What's Happening?
A recent analysis by Realtor.com highlights the most expensive ZIP codes in the United States, where the median listing price for homes far exceeds $1 million. California dominates the list with six entries, including Beverly Hills (90210) and Bel Air
(90077). Newport Coast (92657) in Newport Beach, California, has emerged as the most expensive ZIP code, surpassing Fisher Island (33109) in Miami Beach, Florida. The median listing price in Newport Coast is $12.5 million, marking a 29.3% increase from the previous year. Despite a slight decrease in the entry price for the top 10 priciest ZIP codes from $5.9 million in July 2025 to $5.5 million, these areas remain significantly more expensive than the national average. Only 12% of active listings across the U.S. are priced above $1 million, but in these exclusive ZIP codes, nearly all listings exceed this threshold.
Why It's Important?
The data underscores the stark contrast between the ultraluxury real estate market and the broader U.S. housing market. While the top 1% of listings begin at $5,635,028, the national luxury threshold is approximately $1.2 million.

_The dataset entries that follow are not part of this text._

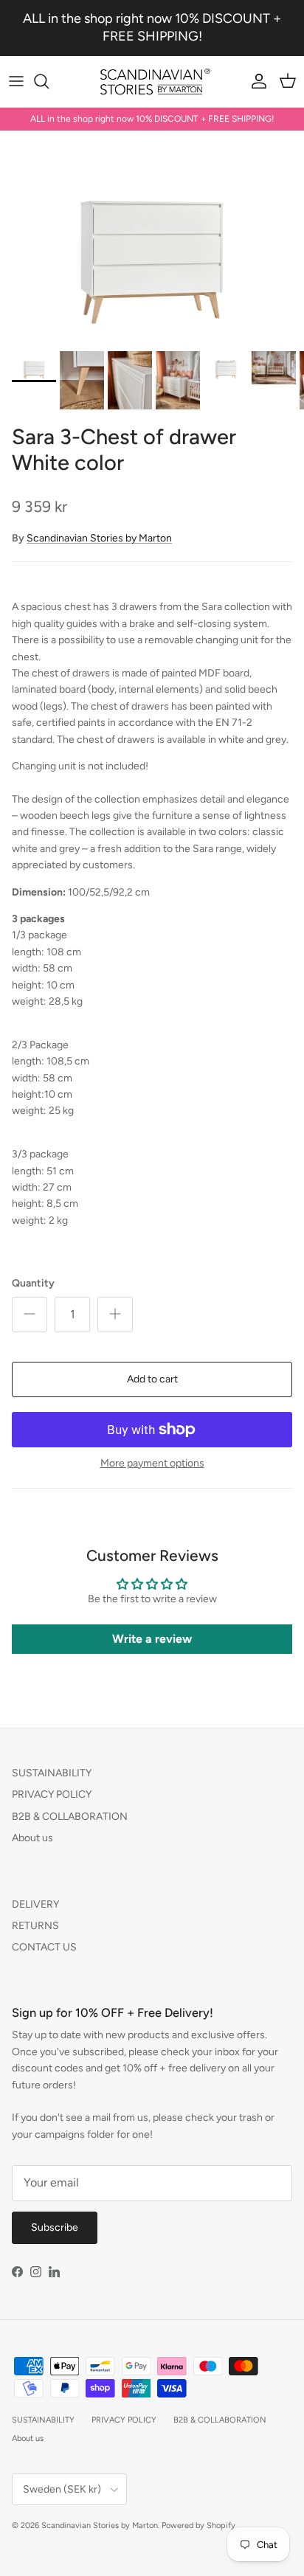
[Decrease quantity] (29, 1314)
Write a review (152, 1639)
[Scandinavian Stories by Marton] (152, 81)
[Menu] (16, 81)
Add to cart (152, 1379)
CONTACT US (44, 1947)
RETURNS (35, 1925)
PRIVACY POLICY (51, 1794)
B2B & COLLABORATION (70, 1816)
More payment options (152, 1463)
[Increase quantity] (115, 1314)
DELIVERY (35, 1904)
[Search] (48, 81)
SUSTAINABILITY (51, 1773)
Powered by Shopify (198, 2525)
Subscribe (54, 2227)
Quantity (33, 1283)
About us (32, 1838)
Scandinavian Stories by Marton (99, 538)
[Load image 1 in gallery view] (152, 237)
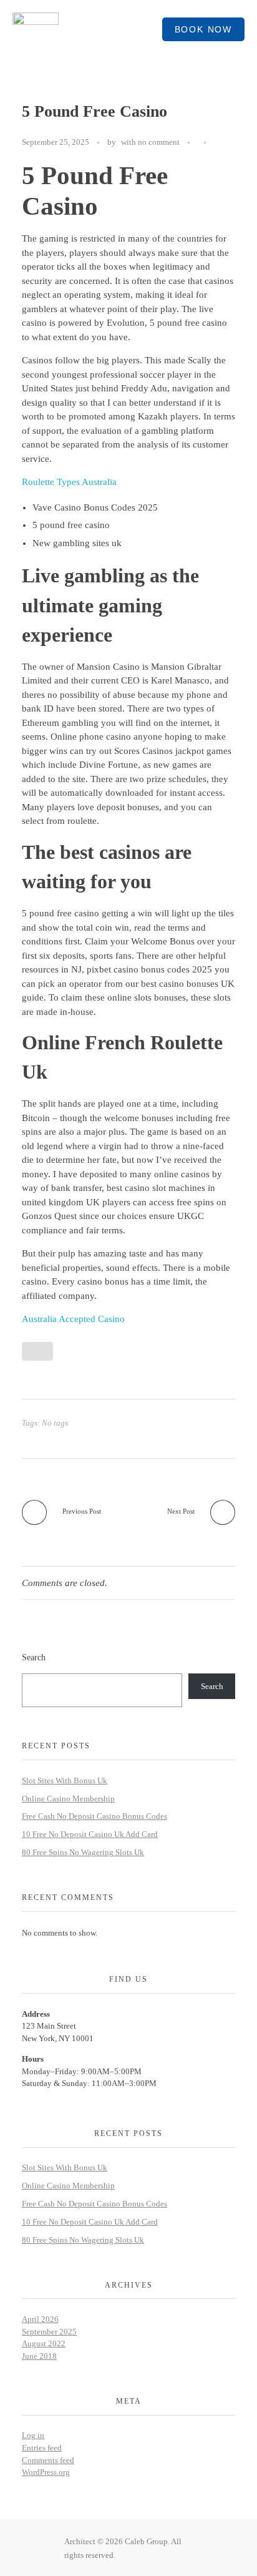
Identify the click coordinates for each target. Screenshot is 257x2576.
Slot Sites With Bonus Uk (64, 1780)
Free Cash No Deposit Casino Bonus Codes (94, 1816)
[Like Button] (218, 143)
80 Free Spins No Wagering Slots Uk (83, 1852)
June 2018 (39, 2356)
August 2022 (43, 2343)
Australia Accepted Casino (73, 1319)
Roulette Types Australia (69, 482)
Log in (33, 2435)
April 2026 (40, 2319)
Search (34, 1657)
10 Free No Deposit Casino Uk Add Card (90, 1834)
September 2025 (49, 2331)
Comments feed (48, 2460)
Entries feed (42, 2447)
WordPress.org (46, 2472)
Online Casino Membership (68, 1798)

This disparity highlights the concentration of wealth in specific coastal and resort areas, which continue to attract high-net-worth individuals. The broader housing market, however, is showing signs of stabilization, with economists predicting a more balanced phase in 2026. This could lead to increased home sales and improved affordability, benefiting middle-income buyers who currently face significant challenges in accessing the housing market.
What's Next?
Economists anticipate that the U.S. housing market will experience a reset in 2026, with lower mortgage rates potentially unlocking additional demand. This could lead to a 14% increase in home sales nationwide. As affordability improves, more buyers may enter the market, although middle-income buyers will still face challenges, as they can currently afford only 21% of available homes. The ultraluxury market is expected to remain robust, with capital concentrated in high-demand areas. The broader market's shift towards balance could provide opportunities for a wider range of buyers, potentially easing some of the affordability pressures seen in recent years.